Anyways just had to share cause things are FINALLY turning out! 
COOKIES N CAKE FOR ALL! :lol:


----------



## ThinkingOfRiding (Apr 8, 2010)

congrats : D D


----------



## myhorsesonador (Jun 21, 2009)

Thats sounds awesome!


----------



## LoveMyDrummerBoy (Nov 5, 2009)

Agreed^^ thats one steal of a deal!


----------



## travlingypsy (Apr 5, 2008)

Thanks  There is a LOT of grass so I'm hoping she doesn't colic or founder. I'm thinking I will wait a week to increase it little by little. oooooh I cant wait!


----------



## Indyhorse (Dec 3, 2009)

Awesome deal! But what happened to the property you were buying?


----------



## travlingypsy (Apr 5, 2008)

Didn't work out, after the loan people gave us the first amount and which would of cleared the asking for the house, we signed the papers to go ahead on the loan, then what we got back was a loan price of 12k not the 140k......its like wth can you buy with 12k.


----------



## JumpsxGlory (Dec 20, 2009)

I"m glad to hear that things are going to work out for you!


----------



## Indyhorse (Dec 3, 2009)

travlingypsy said:


> Didn't work out, after the loan people gave us the first amount and which would of cleared the asking for the house, we signed the papers to go ahead on the loan, then what we got back was a loan price of 12k not the 140k......its like wth can you buy with 12k.

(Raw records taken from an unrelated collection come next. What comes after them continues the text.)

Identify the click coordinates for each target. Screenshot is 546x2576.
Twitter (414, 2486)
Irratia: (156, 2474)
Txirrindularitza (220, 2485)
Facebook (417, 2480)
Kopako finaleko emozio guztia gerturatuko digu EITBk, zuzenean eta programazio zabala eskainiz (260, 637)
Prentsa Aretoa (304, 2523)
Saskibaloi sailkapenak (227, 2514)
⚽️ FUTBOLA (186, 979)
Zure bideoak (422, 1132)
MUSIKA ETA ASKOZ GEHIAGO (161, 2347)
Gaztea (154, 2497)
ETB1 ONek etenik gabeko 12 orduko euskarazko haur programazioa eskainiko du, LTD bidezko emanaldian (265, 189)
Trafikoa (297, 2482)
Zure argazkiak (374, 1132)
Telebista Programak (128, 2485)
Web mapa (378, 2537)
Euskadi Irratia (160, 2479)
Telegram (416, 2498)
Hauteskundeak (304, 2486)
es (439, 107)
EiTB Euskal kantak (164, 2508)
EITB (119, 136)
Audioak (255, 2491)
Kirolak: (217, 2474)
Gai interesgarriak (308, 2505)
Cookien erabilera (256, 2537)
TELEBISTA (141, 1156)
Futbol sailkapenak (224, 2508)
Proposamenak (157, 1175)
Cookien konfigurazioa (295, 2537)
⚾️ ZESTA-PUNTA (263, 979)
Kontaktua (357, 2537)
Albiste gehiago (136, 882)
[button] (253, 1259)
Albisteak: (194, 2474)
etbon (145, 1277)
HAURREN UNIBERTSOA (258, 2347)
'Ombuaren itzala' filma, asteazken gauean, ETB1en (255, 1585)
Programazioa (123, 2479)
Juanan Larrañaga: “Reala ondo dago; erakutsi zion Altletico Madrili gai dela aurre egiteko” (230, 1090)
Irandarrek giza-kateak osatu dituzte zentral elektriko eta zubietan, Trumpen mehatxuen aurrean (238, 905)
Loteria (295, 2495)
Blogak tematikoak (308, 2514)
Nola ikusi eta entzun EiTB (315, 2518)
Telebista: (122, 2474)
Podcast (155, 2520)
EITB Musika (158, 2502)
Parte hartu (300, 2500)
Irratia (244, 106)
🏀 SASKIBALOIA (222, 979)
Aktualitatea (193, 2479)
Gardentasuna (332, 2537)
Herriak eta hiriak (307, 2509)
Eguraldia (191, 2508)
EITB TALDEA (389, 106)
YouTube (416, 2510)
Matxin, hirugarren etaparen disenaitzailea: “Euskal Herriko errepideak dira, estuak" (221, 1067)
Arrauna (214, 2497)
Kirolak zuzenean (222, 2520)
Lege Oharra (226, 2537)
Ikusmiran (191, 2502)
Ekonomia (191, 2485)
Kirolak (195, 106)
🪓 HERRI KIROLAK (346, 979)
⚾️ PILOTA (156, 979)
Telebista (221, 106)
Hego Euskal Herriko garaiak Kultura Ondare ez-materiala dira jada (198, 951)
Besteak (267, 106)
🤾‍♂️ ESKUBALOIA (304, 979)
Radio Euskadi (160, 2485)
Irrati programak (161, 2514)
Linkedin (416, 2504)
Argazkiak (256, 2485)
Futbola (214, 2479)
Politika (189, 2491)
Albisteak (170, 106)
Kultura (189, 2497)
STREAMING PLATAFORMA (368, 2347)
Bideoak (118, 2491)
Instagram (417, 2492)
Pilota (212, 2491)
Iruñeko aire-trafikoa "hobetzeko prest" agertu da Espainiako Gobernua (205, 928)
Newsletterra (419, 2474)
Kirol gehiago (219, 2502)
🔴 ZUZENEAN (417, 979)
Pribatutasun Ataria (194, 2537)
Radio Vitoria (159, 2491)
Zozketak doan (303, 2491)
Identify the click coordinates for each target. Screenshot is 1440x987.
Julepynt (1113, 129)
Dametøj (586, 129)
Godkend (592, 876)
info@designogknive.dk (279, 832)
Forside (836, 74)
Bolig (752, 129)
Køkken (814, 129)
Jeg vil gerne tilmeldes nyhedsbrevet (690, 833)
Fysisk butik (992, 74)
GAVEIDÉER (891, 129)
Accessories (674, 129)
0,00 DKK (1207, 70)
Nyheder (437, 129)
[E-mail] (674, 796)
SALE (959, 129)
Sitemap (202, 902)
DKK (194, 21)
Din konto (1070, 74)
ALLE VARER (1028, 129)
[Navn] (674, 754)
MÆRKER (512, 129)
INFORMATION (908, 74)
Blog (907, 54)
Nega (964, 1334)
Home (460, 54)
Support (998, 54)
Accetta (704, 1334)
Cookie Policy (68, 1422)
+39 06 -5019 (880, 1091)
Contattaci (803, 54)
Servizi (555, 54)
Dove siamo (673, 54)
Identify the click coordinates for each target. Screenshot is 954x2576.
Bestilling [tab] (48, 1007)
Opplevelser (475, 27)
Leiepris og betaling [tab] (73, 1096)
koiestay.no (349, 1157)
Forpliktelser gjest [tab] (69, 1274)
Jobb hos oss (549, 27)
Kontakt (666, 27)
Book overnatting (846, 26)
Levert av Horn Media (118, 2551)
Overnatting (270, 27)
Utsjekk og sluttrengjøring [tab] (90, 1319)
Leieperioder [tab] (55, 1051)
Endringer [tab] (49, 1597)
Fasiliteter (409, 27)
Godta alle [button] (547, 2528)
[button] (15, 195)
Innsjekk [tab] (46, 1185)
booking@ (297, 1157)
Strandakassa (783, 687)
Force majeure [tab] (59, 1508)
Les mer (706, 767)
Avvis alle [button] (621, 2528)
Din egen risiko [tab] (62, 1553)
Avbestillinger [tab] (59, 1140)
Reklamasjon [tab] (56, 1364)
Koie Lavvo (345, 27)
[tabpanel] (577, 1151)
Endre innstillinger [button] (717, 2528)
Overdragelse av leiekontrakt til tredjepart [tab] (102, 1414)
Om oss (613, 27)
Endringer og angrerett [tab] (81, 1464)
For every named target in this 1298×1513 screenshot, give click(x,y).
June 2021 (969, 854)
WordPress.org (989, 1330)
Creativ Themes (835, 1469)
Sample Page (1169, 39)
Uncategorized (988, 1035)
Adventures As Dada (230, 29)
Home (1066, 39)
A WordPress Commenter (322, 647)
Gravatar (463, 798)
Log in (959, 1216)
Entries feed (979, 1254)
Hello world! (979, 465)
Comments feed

Oh geez. Yeah 12k is not going to get you far!! What a bummer.

That's an amazing deal on this place, I hope it works out great for you! *hugs*


----------



## travlingypsy (Apr 5, 2008)

yeah that whole thing was confusing in the end, governments what are you going to do!  

3 more days!!!! I cant wait although I am getting nervous


----------



## grayshell38 (Mar 9, 2009)

I get to come live with you right?


----------



## travlingypsy (Apr 5, 2008)

Sure! I can always use help cleaning this barn!


----------



## White Foot (Jun 4, 2009)

Yay, I know the feeling!


----------



## my2geldings (Feb 18, 2008)

Awww no it's so sad! I hope you figure out a solution. That would be heart breaking! Keep us posted if you get any news. I'll keep my fingers crossed for you guys.


----------



## grayshell38 (Mar 9, 2009)

Any updates? Pictures of the place maybe?


----------



## travlingypsy (Apr 5, 2008)

I had made another pic thread with her and the barn XD 
She has become SO grumpy and is all over me! She has stepped on the back of my calf twice and just yesterday stepped on my foot and wouldnt get off until I gave her two good smacks on the chest, man it hurt. 
I have no place to work her at all the tall grass is killing us. I really just cant wait till the hay is all done. 

http://www.horseforum.com/horse-pictures/gypsy-her-new-barn-56505/


----------



## ToHotToTrot (Jun 13, 2010)

ill take my cake with ice cream please!


----------